Quadrant Project External Fellows, 2009-2010
Klaus Høyer will be in residence in spring semester with the Health and Society Quadrant, working on the project "Ex-changing the Human Body." The existing literature on human tissue exchanges tends to focus on commodification of the "body" through "market" exchange as if everybody agreed on the meaning of these words. Prof. Høyer emphasizes the moral agency involved in setting up such exchanges, and points to new and hitherto unexplored aspects of tissue exchanges, in particular in relation to the ways in which money changes hands and tissue interacts with new understandings of the body. Prof. Høyer is in the department of Health Services Research at the University of Copenhagen.
Matt Huber is in residence fall semester with the Environment, Culture, and Sustainability Quadrant, working on the project "Energizing Neoliberalism: Oil and the Cultural Politics of Price." Building off his doctoral work that covered the period from 1930 to 1972, he examines the oil price "shocks" of the 1970s and the shifting cultural politics of oil prices over the last three decades. Specifically, he is interested in understanding the relationship between neoliberalization and the increasing role of financial markets in oil price formation. Dr. Huber received his PhD in Geography from Clark University in 2009.
Reecia Orzeck will be in residence in spring semester with the Global Cultures Quadrant. In her project, “On International Law: A Political-Economic Critique,” Professor Orzeck argues that, while the United States left has spent much of the last eight years defending the institutions and principles associated with public international law, its use and defense of that law must be accompanied by an investigation of it. This project critically reconstructs international law in order to uncover, first, the nature of international law’s relationship to imperialism, and second, the means by which this relationship remains mystified. Professor Orzeck is in the Department of Geography at the University of Vermont.
Kelly Quinn will be in residence in spring semester with the Design, Architecture, and Culture Quadrant, , working on “Hilyard R. Robinson: Modern Architecture and Professional Place-making.” This project is a biography of an African-American architect whose work includes a modern housing program built by and for African Americans in the District of Columbia during the early part of the 20th century. Prof. Quinn is in the American studies department at Miami University in Oxford, Ohio.

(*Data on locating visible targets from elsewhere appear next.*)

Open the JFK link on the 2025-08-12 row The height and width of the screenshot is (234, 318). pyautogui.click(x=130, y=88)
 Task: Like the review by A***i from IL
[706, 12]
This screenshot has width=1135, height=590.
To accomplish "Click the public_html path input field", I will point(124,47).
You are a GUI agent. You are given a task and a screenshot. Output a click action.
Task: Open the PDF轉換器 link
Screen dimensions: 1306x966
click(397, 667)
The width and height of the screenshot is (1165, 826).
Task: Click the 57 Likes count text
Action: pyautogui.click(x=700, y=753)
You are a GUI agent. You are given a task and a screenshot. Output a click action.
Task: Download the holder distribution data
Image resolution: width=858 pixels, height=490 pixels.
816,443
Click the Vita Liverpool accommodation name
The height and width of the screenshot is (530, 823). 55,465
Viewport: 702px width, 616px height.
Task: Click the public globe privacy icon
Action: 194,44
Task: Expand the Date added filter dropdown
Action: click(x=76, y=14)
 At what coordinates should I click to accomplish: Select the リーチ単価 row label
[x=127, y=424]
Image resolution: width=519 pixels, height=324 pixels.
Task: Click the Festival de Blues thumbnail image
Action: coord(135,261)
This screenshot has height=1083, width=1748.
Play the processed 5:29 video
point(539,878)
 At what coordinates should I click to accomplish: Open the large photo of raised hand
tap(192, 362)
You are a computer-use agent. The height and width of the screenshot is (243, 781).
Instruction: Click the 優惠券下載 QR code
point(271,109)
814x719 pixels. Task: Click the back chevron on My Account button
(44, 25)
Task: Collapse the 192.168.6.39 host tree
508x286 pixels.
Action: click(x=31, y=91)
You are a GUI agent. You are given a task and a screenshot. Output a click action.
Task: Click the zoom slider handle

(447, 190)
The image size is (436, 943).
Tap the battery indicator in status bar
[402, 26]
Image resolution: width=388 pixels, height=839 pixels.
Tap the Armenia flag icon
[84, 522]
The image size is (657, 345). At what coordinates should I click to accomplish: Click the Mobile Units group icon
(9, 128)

Lisa Uddin is in residence fall semester with the Environment, Culture, and Sustainability Quadrant, working on the project "Breeding Grounds: Race and Renewal in American Zoos." Her project examines the turn to environmentalist animal displays in American zoos of the 1960s and 70s as channels for the revitalization of white public culture in U.S. urban regions. In these decades, amidst maturing discourse of urban decay that pathologized a black underclass, middle-class Americans of myriad ethnic backgrounds made use of imagined and built environments to help fashion themselves as racially white. Prof. Uddin received her PhD in Visual and Cultural Studies from the University of Rochester.